*Records drawn from a dataset*:
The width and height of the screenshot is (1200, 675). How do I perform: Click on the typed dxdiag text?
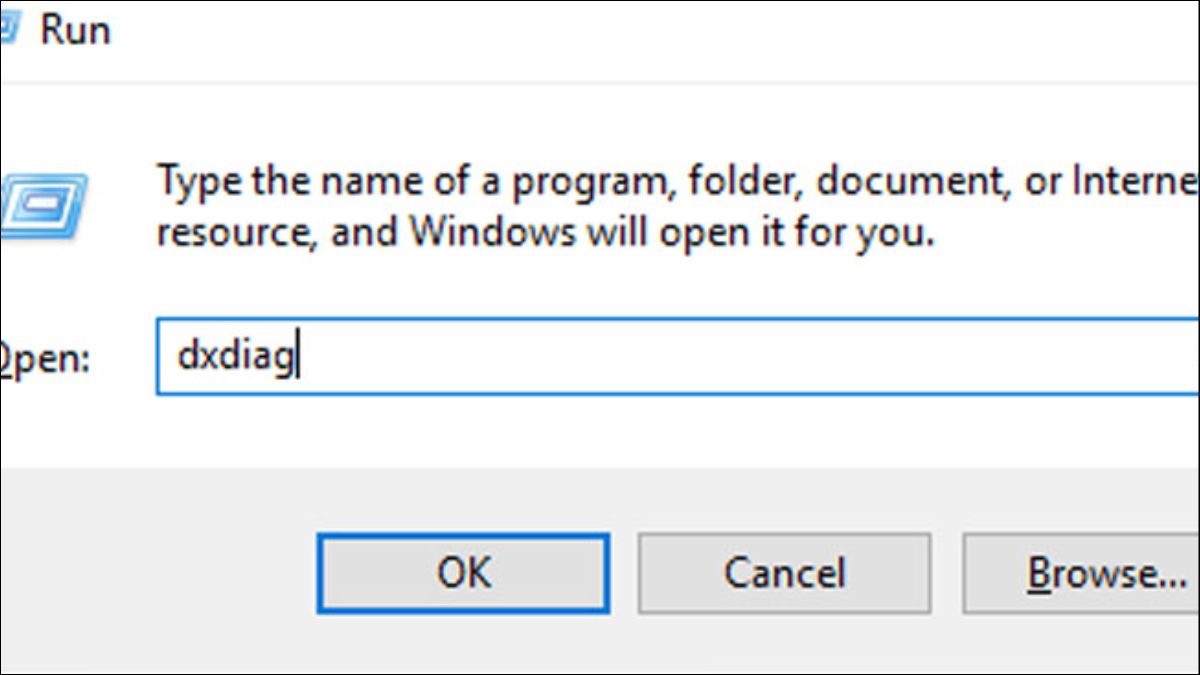click(x=236, y=357)
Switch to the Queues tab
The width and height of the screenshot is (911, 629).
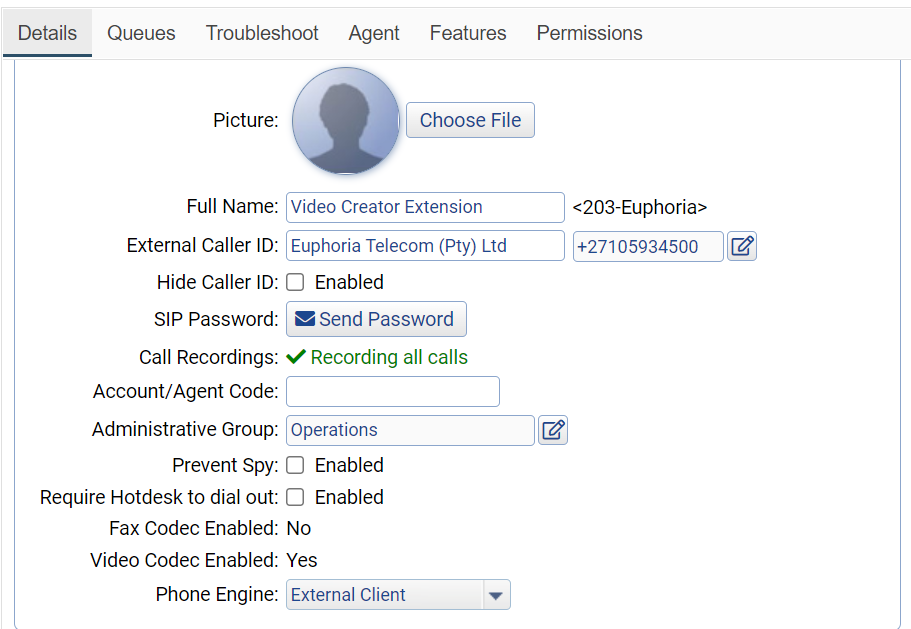[x=141, y=33]
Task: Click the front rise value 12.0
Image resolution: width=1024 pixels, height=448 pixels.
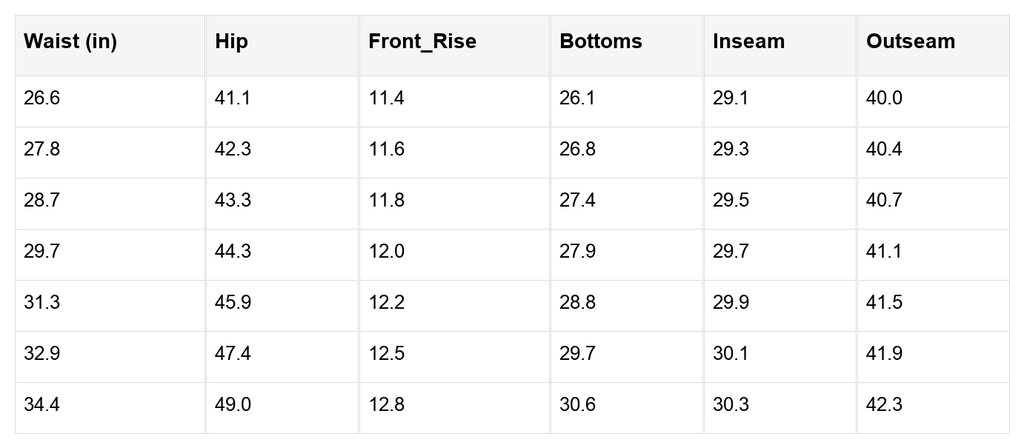Action: click(x=387, y=251)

*EXERCISE DIRECTIONS*:
Repeat word for word the lines starting at the one with "The width and height of the screenshot is (911, 629)." and ending at the final line of the records above, both included; no pictures.

*ANSWER TO THIS PROBLEM*:
The width and height of the screenshot is (911, 629).
[x=141, y=33]
Task: Click the front rise value 12.0
Image resolution: width=1024 pixels, height=448 pixels.
Action: click(x=387, y=251)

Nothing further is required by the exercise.